Read Inspector French's Greatest Case Online
Authors: Freeman Wills Crofts
“Right you are,” French declared, delighted thus to get a free hand. “Don't you bother about me. I'll peg away, and come and ask you if I get into trouble.”
He “pegged away,” looking up the declaration of each of the eight women, noting the name, address, nationality, and other particulars, and then comparing the handwriting with the signatures on the Mrs. X cheques.
He was not a handwriting expert, but he knew enough about the science to recognise the characteristics which remain unchanged when the writing is disguised. He was, therefore, very patient and thorough in his search, never passing a signature because it looked unlike the model at first sight, but testing each by the rules he had learned, and satisfying himself that it really had been written by a different hand.
He went on without incident until he reached the eighth name on his list. But when he turned to the declaration of Mrs. Ward, the lady whom Mrs. Root had thought the most likely of the lot, he gave a sudden little chuckle of delight. There was the hand of the cheques, the same hand unquestionably, and written without any attempt at disguise! There it was! Mrs. Elizabeth Ward, aged 39, British subject, etc., etc., of Oaklands, Thirsk Road, York. He had reached his goal!
But immediately he was assailed by misgivings. Mrs. Root had thought of Mrs. Ward, but had ruled her out because of her nationality. Mrs. Ward, she had said, was English, while all the people who had seen Mrs. X, seventeen or eighteen persons at least, had agreed she was an American. He would have assumed that Mrs. Root had made a mistake, but for the fact that the declaration said English also. French was puzzled, and he decided that he would go back to the ship and ascertain the views of the staff on the point.

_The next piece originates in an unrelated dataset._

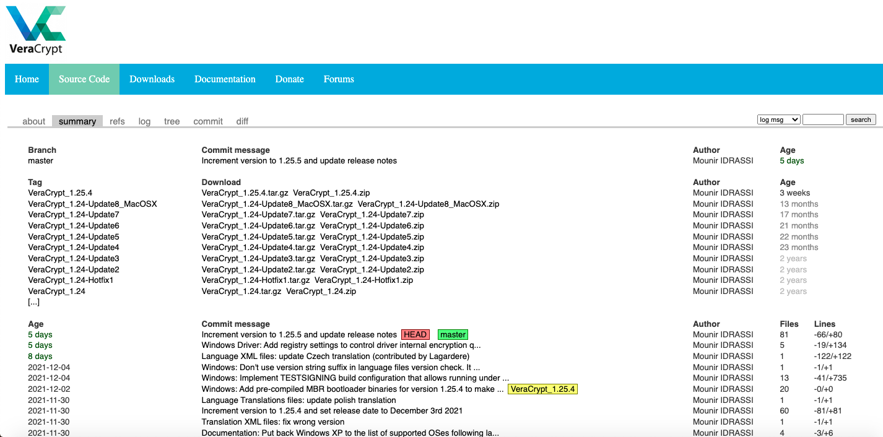Image resolution: width=883 pixels, height=437 pixels.
Task: Click the yellow VeraCrypt_1.25.4 tag label
Action: click(x=542, y=389)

But they all supported Mrs. Root. Mrs. Ward was English; undoubtedly and unquestionably English. The stewards and the stewardesses had some experience on the point, and they guessed they knew. Also, he came across the doctor, who, it appeared, had spoken on several occasions to Mrs. Ward, and he was equally positive.

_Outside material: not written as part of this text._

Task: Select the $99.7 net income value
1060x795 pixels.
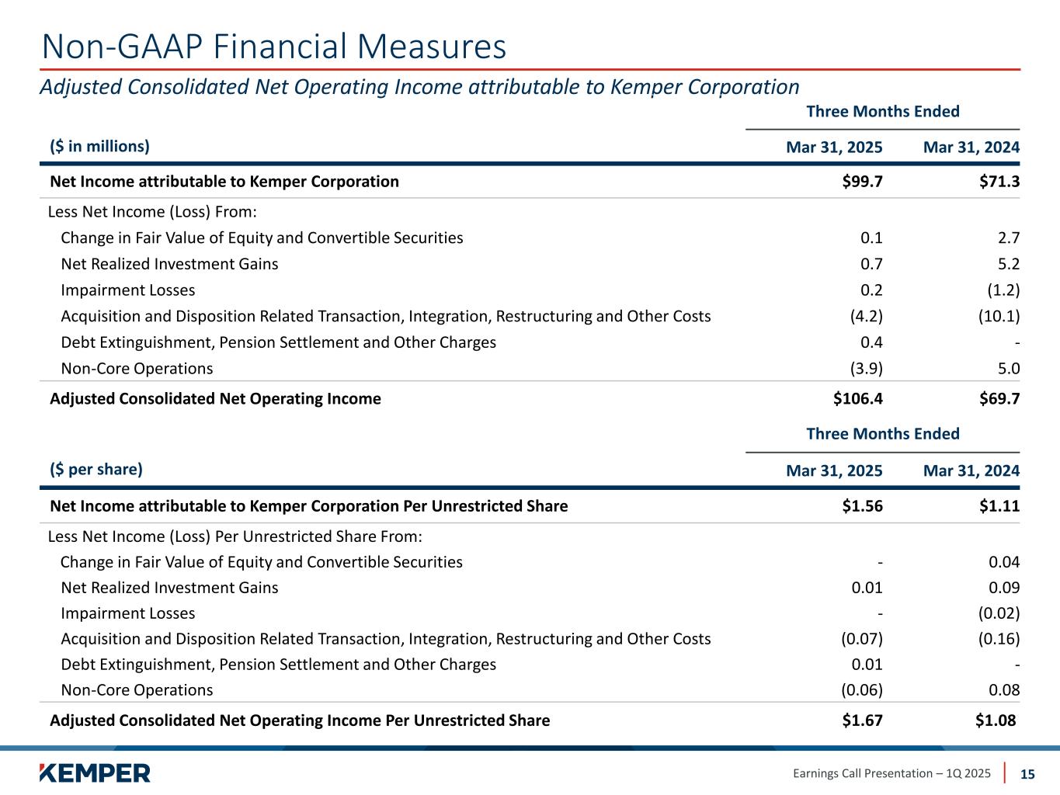Action: coord(857,182)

It chanced that as he was leaving the ship he encountered the woman to whom Mrs. Root had advised him to apply, the striking-looking stewardess with dark eyes and white hair, and he stopped and spoke to her.
Unfortunately, she could not tell him very much. She remembered Mrs. Ward, both by name and appearance, though she had not attended to her. But it chanced, nevertheless, that her attention had been specially directed to her because of a certain incident which had taken place towards the end of the voyage. Passing down the corridor while lunch was being served, she had seen the door of one of the cabins in her own charge open slightly, and a lady appear and glance quickly round, as if to see if she was unobserved. The cabin was occupied by a Mrs. Root, an American, but the lady was this Mrs. Ward. Something stealthy and furtive in her appearance had excited the stewardess's suspicion, and she had drawn back into another cabin to await developments. Mrs. Ward, evidently satisfied that she was unnoticed, had turned to the dining saloon and taken her place. The stewardess had kept her eye on her, and after the meal she had seen her go up to Mrs. Root and speak to her, as if reporting the result of her mission. This action had lulled the stewardess's suspicion, but she had returned to Mrs. Root's cabin and had had a look round to see if anything had been disturbed. So far as she could see, nothing had, nor had Mrs. Root made any complaint about her things having been interfered with.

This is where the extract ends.